■ Tu tarea ■
Según el fragmento elegido, ¿de qué siglo es la casona llamada La Pedrera?

■ Fragmento elegido ■

'''

Sin embargo, aparecían casos de peste algunas veces (como en Marsella en el año 1720) y -cuando llegaban a España- se ponía en marcha precipitadamente un improvisado sistema de defensa.
Cada reino, o cada ciudad, ponían en marcha sus sistemas de protección, aislándose sin coordinación con las demás.
En estos tiempos de pandemia universal -que aún no acabamos de superar- vemos que algunas cosas no han cambiado demasiado desde hace tres siglos.
Algunas sí, porque en aquella reunión de vecinos a las orillas del Sella (y en otros lugares del concejo denominados Santa María de Vivano, San Miguel de Cofiño y San Martino de Quadrobenia), el clericalismo seguía muy presente en sus vidas, de forma que el abad de San Pedro de Villanueva, fray Diego de Andrade, volvió a hacer hincapié en que era Dios quien solo podía curar o hacer enfermar, y que aquellas enfermedades provenían de castigos divinos.
Imaginemos a fray Diego diciendo: “En todo caso, los médicos puede que curen el cuerpo de algunos de vosotros, pero los clérigos sí podemos curar y salvar las almas de todos. La calidad de la medicina es dudosa, pero vuestra fe debe ser inquebrantable”.
Aunque algo comenzaba a cambiar. La sociedad empezaba a adentrarse en otro sistema más laico, y la política proteccionista por fin se había puesto en marcha en España.
Cierto es que al siglo XVIII se le conoció como “El siglo de las Luces”, pero también podía haber pasado a la historia como “El siglo de las fiebres”.
Las había en todas partes y a todas horas. Hambre, pobreza, mendicidad, desplazamientos de soldados, poca higiene personal y de los alimentos, aguas contaminadas, escasez de médicos, sangradores que decían curar cualquier dolor, y otras circunstancias, facilitaban la propagación de las fiebres.
En aquella asamblea de vecinos de Parres, Cangas de Onís y otros lugares cercanos se hizo hincapié en cómo actuar para hacer frente a las fiebres tifoideas que iban a durar varios meses y causar notables estragos.
En todo caso, Catalina esperaba con mucho interés el reencuentro que había programado para aquel 3 de mayo de 1740 en la capilla de Santa Cruz, en Cangas de Onís.
Hemos señalado que ella tenía en ese momento diecinueve años, y él veintidós.
Datos de la fotografía: La Pedrera
En Bada (parroquia de San Juan de Parres) se encuentra uno de los edificios más antiguos del concejo de Parres.
Se trata de La Pedrera, una casona del siglo XVI con elementos de tradición renacentista.
Edificio de planta rectangular con una planta baja y un piso, todo ello con cubierta a cuatro aguas.
Hacia el este presenta la puerta principal, rematada con arco de medio punto en dovelas, y otra puerta adintelada en el lado izquierdo de la misma fachada.

'''

■ Extracto de registros ■
'''

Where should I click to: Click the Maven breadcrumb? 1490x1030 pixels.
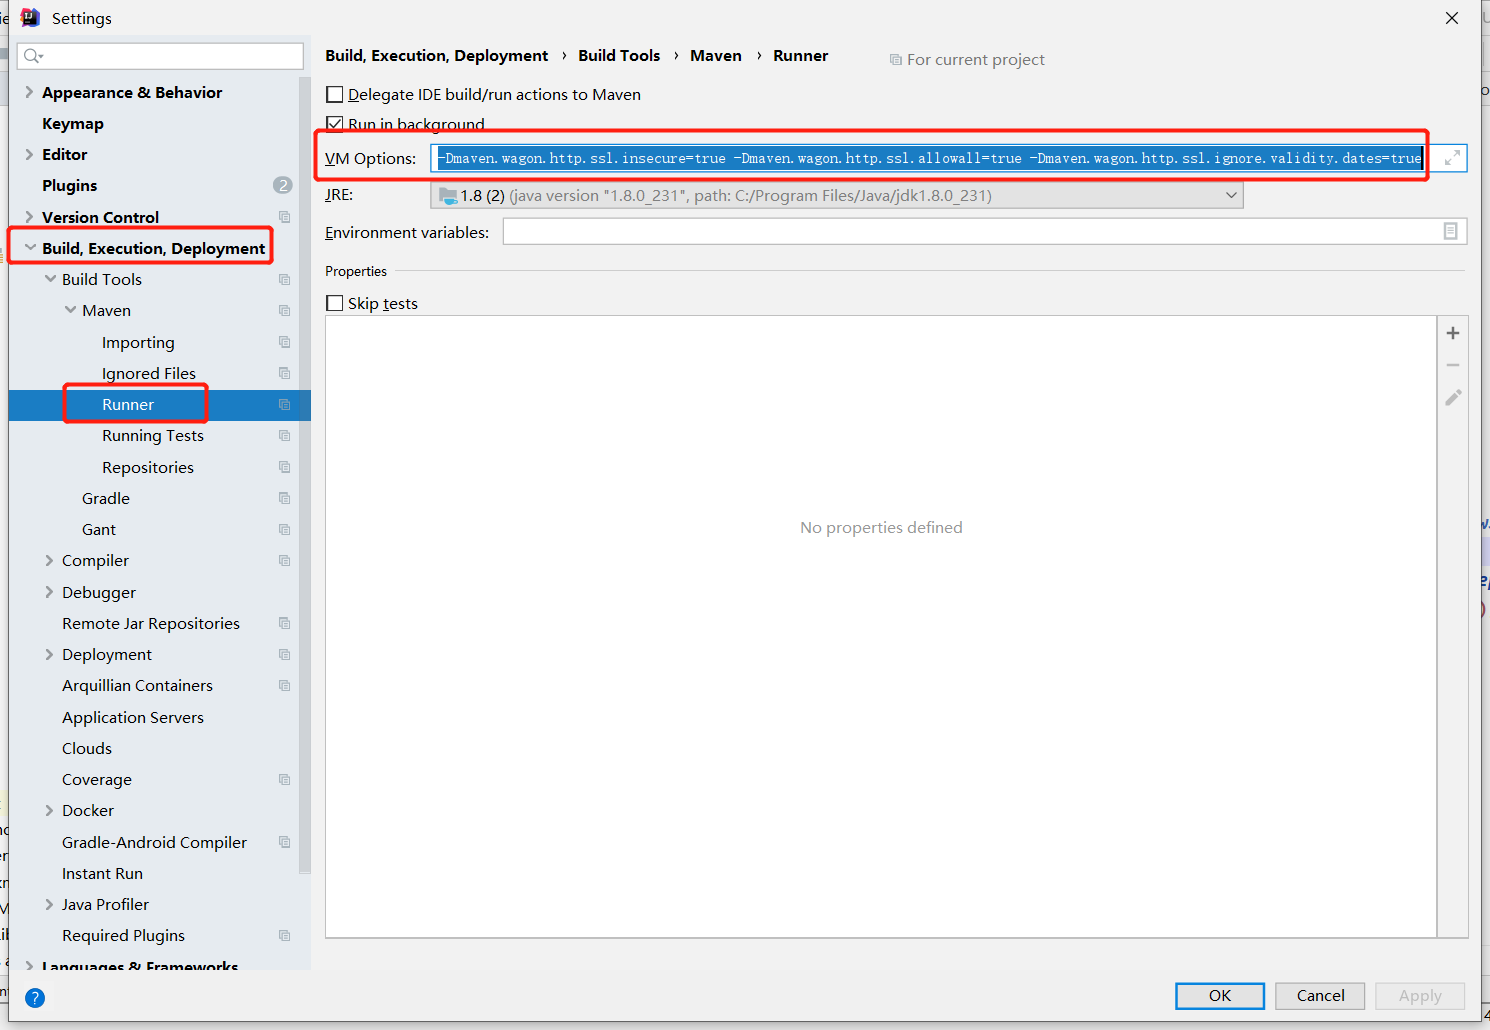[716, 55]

'''
'''

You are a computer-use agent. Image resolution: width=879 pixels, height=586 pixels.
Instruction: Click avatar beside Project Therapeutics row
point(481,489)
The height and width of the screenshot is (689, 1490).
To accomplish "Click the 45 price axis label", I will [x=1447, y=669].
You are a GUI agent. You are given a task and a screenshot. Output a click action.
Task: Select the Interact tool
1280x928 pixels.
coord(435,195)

'''

■ Resultado ■
Del siglo XVI.